■ **Instructions to follow**
Take the listing below and write it out again exactly, skipping any picture that it holds.

....

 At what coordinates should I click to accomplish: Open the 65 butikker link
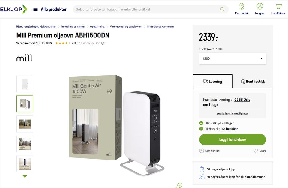pyautogui.click(x=230, y=129)
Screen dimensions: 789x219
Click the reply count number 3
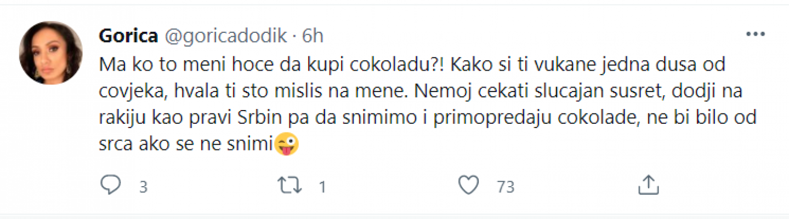pyautogui.click(x=144, y=187)
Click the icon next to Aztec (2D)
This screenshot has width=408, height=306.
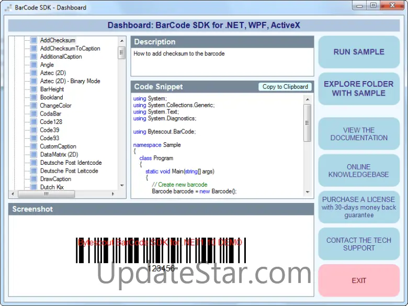tap(33, 73)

....

■ **Response to this exercise**
 At what coordinates should I click to accomplish: Open the 65 butikker link
pyautogui.click(x=230, y=129)
Screen dimensions: 789x219
Click the reply count number 3
pyautogui.click(x=144, y=187)
Click the icon next to Aztec (2D)
This screenshot has width=408, height=306.
tap(33, 73)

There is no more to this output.